▶ Task
Copy out the records again. Change nothing.
►
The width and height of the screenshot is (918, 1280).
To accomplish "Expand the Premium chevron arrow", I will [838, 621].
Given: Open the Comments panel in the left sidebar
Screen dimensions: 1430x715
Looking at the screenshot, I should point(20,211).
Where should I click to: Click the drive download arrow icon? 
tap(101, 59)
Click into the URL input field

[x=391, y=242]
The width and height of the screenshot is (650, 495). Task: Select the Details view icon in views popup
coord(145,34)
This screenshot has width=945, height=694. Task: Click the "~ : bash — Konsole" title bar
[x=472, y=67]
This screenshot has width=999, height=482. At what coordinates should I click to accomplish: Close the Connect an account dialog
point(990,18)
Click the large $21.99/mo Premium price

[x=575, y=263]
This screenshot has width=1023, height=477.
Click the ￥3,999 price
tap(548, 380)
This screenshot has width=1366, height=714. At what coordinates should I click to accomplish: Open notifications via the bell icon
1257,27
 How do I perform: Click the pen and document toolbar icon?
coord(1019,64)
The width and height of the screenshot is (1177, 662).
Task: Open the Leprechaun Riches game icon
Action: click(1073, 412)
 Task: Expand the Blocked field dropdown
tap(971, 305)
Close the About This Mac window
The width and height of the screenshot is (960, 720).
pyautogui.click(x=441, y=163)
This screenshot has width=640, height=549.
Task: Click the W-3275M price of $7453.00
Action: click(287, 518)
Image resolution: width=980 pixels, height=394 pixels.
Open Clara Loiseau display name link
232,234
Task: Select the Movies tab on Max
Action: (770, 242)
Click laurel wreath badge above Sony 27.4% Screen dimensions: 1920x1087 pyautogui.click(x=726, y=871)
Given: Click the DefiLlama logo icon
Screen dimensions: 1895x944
◄
▶ Task solution
The width and height of the screenshot is (918, 1280).
To accomplish "Expand the Premium chevron arrow", I will [838, 621].
Given: Open the Comments panel in the left sidebar
Screen dimensions: 1430x715
Looking at the screenshot, I should point(20,211).
Where should I click to: Click the drive download arrow icon? 
tap(101, 59)
Click into the URL input field

[x=391, y=242]
The width and height of the screenshot is (650, 495). Task: Select the Details view icon in views popup
coord(145,34)
This screenshot has width=945, height=694. Task: Click the "~ : bash — Konsole" title bar
[x=472, y=67]
This screenshot has width=999, height=482. At what coordinates should I click to accomplish: Close the Connect an account dialog
point(990,18)
Click the large $21.99/mo Premium price

[x=575, y=263]
This screenshot has width=1023, height=477.
Click the ￥3,999 price
tap(548, 380)
This screenshot has width=1366, height=714. At what coordinates should I click to accomplish: Open notifications via the bell icon
1257,27
 How do I perform: Click the pen and document toolbar icon?
coord(1019,64)
The width and height of the screenshot is (1177, 662).
Task: Open the Leprechaun Riches game icon
Action: click(1073, 412)
 Task: Expand the Blocked field dropdown
tap(971, 305)
Close the About This Mac window
The width and height of the screenshot is (960, 720).
pyautogui.click(x=441, y=163)
This screenshot has width=640, height=549.
Task: Click the W-3275M price of $7453.00
Action: click(287, 518)
Image resolution: width=980 pixels, height=394 pixels.
Open Clara Loiseau display name link
232,234
Task: Select the Movies tab on Max
Action: (770, 242)
Click laurel wreath badge above Sony 27.4% Screen dimensions: 1920x1087 pyautogui.click(x=726, y=871)
Given: Click the DefiLlama logo icon
Screen dimensions: 1895x944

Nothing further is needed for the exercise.